◆ **DESCRIPTION OF THE TASK**: Write out the records again, exactly, leaving none out.

Collected data

########

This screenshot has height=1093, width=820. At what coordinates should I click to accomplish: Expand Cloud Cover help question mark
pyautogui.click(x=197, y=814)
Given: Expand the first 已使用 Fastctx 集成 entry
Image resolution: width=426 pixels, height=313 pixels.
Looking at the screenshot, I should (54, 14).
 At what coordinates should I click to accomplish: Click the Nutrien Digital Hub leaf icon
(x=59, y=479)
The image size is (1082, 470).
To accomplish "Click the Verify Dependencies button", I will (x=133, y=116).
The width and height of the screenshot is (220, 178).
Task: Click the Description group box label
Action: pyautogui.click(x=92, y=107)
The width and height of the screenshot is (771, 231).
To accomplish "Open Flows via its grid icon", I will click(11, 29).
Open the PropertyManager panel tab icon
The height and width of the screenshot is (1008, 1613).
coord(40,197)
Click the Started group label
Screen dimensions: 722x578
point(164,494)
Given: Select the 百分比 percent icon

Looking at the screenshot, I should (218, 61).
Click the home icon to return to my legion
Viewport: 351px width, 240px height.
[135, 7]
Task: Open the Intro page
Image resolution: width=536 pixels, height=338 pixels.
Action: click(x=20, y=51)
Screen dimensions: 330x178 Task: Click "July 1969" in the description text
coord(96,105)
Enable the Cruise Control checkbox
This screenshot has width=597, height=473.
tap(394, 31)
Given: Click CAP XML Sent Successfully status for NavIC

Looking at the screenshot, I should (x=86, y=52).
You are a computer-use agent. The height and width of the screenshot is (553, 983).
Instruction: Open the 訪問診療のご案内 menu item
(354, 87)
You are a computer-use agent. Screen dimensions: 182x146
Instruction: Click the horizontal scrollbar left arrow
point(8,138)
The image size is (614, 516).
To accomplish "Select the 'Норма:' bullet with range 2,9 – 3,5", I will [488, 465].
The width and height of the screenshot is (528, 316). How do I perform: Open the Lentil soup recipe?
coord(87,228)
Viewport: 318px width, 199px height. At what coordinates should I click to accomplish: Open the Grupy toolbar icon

########

◆ **EXERCISE RESULT**:
This screenshot has height=1093, width=820. At what coordinates should I click to accomplish: Expand Cloud Cover help question mark
pyautogui.click(x=197, y=814)
Given: Expand the first 已使用 Fastctx 集成 entry
Image resolution: width=426 pixels, height=313 pixels.
Looking at the screenshot, I should (54, 14).
 At what coordinates should I click to accomplish: Click the Nutrien Digital Hub leaf icon
(x=59, y=479)
The image size is (1082, 470).
To accomplish "Click the Verify Dependencies button", I will (x=133, y=116).
The width and height of the screenshot is (220, 178).
Task: Click the Description group box label
Action: pyautogui.click(x=92, y=107)
The width and height of the screenshot is (771, 231).
To accomplish "Open Flows via its grid icon", I will click(11, 29).
Open the PropertyManager panel tab icon
The height and width of the screenshot is (1008, 1613).
coord(40,197)
Click the Started group label
Screen dimensions: 722x578
point(164,494)
Given: Select the 百分比 percent icon

Looking at the screenshot, I should (218, 61).
Click the home icon to return to my legion
Viewport: 351px width, 240px height.
[135, 7]
Task: Open the Intro page
Image resolution: width=536 pixels, height=338 pixels.
Action: click(x=20, y=51)
Screen dimensions: 330x178 Task: Click "July 1969" in the description text
coord(96,105)
Enable the Cruise Control checkbox
This screenshot has width=597, height=473.
tap(394, 31)
Given: Click CAP XML Sent Successfully status for NavIC

Looking at the screenshot, I should (x=86, y=52).
You are a computer-use agent. The height and width of the screenshot is (553, 983).
Instruction: Open the 訪問診療のご案内 menu item
(354, 87)
You are a computer-use agent. Screen dimensions: 182x146
Instruction: Click the horizontal scrollbar left arrow
point(8,138)
The image size is (614, 516).
To accomplish "Select the 'Норма:' bullet with range 2,9 – 3,5", I will [488, 465].
The width and height of the screenshot is (528, 316). How do I perform: Open the Lentil soup recipe?
coord(87,228)
Viewport: 318px width, 199px height. At what coordinates should I click to accomplish: Open the Grupy toolbar icon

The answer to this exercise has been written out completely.